Diocesan News

Venezuelans in the Diocese of Brooklyn Cheer Maduro’s Ouster, But Worry About the Future  

Eduvigis Loayza, a music teacher for Catholic schools in Queens (shown here with students), has not been to her homeland, Venezuela, since the leftist takeover of the country in the early 1990s. She hopes to go there soon, now that the self-proclaimed president, Nicolás Maduro, was arrested on Jan. 3. (Photo: Courtesy of Eduvigis Loayza)

CORONA — For the first time in three decades, Eduvigis Loayza said she hopes to go home to Venezuela and see her family. 

“I told my sister, ‘I think we’re going to finally hug each other this year,’ ” she said. 

Loayza, a pianist, left her hometown, Caracas, the nation’s capital, after Hugo Chávez seized control of the country in 1992. She immigrated to New York City, became a U.S. citizen, and now teaches music for Catholic schools in Queens. 

Chávez’s regime, and that of his successor Nicolás Maduro — who took over in 2014 — caused three decades of socialism in Venezuela, wrought with government corruption and extreme poverty. Since 2014, an estimated 8 million people, about 23% of Venezuela’s population, left the country, according to the United Nations.  

Loayza has not visited Venezuela since she left, out of fear of government retribution. Consequently, she missed her parents’ funerals. She fervently prayed for an end to Maduro’s regime. That came Jan. 3 when U.S. forces snatched him in a daring nighttime raid on Caracas.  

Maduro and his wife were arraigned in a New York federal court on Jan. 5. Maduro faces a narco-terrorism charge, and he and his wife were both charged with cocaine importation conspiracy. They both plead not guilty. 
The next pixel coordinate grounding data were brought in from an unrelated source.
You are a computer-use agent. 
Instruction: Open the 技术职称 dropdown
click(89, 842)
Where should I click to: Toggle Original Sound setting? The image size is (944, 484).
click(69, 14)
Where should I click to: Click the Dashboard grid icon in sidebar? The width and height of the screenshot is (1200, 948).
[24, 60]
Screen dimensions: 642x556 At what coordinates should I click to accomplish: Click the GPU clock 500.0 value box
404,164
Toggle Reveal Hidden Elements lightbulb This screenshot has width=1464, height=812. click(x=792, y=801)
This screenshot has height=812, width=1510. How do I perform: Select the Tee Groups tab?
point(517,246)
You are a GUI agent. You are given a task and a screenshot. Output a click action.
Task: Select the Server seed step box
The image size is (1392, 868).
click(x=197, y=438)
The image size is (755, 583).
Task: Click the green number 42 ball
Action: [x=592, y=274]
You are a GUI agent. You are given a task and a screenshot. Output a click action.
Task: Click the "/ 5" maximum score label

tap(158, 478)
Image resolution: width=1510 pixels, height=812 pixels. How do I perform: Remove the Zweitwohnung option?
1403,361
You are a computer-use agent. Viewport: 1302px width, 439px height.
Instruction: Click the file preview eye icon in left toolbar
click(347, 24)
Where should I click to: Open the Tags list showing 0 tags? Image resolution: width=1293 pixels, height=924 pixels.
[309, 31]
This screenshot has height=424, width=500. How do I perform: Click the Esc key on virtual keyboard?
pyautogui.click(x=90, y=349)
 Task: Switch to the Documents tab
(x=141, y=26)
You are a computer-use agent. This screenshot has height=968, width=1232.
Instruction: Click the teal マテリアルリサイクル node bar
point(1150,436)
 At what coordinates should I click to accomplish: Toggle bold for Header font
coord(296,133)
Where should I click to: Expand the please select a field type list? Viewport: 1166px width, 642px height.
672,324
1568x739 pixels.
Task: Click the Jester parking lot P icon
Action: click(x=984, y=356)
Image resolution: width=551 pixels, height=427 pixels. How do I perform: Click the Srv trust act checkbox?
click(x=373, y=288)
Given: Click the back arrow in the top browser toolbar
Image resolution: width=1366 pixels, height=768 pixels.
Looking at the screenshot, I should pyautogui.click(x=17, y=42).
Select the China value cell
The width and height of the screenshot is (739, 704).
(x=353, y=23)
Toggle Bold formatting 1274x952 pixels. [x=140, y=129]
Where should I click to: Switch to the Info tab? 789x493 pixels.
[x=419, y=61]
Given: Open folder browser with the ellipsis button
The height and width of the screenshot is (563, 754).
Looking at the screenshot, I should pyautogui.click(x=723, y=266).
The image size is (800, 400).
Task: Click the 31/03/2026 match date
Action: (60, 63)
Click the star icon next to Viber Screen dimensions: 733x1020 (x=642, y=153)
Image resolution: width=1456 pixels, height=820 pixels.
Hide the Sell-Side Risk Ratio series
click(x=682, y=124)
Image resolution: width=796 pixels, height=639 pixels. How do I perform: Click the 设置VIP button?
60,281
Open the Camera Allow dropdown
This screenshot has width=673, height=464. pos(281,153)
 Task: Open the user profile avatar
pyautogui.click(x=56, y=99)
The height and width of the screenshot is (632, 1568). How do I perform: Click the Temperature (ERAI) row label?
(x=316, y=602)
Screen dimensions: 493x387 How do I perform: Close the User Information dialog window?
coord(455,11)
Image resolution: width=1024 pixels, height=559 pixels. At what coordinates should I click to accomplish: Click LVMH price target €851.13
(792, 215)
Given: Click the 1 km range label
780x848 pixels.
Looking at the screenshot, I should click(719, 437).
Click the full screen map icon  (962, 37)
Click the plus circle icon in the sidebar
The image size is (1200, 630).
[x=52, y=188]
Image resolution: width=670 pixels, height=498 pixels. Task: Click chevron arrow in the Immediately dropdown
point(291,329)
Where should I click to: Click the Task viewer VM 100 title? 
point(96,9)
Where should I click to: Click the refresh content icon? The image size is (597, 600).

“We knew this was going to happen one day,” Loayza told The Tablet on Jan. 5. “We just didn’t know when. But we are very Catholic — a country that always has so much faith.  

“God listened to us.” 

RELATED: Pope Leo, Bishops React to US Capture of Maduro With Concern for Venezuela

The joy is widespread, but with a dose of anxiety, said Father Ernesto Alonso, parochial vicar for St. Leo Parish in Corona. He is also the coordinator of the Ministry to the Venezuelan Immigrants for the Diocese of Brooklyn.  

“After the arrest, people feel release,” he said. “But they are worried with the uncertainty of what is going to happen in the government.” 

Since Jan. 3, the Trump administration has said the U.S. will run the country while working to create conditions for fair, independent elections. Few details were available as of Jan. 6.  

Still, Father Alonso confirmed, “The majority don’t want to go back to the day before January the 3rd.” 

In 2021, Venezuela’s diaspora in New York City included about 15,200 people, according to Social Explorer, a data research group. Within a year, however, Venezuelans accounted for a significant share of the 136,000 immigrants bused into New York during the border crisis, according to city data. 

Father Ernesto Alonso, parochial vicar of St. Leo Parish in Corona, is also the coordinator of the Ministry to the Venezuelan Immigrants for the Diocese of Brooklyn. He is shown here at his ordination in 2023. (Photo: The Tablet archives)

Many of the newcomers had recently completed the 5,000-mile journey spanning nine countries to reach the U.S., including the dangerous, crime-ridden jungle treks through Panama’s Darien Gap and Mexico’s Sonoran Desert.  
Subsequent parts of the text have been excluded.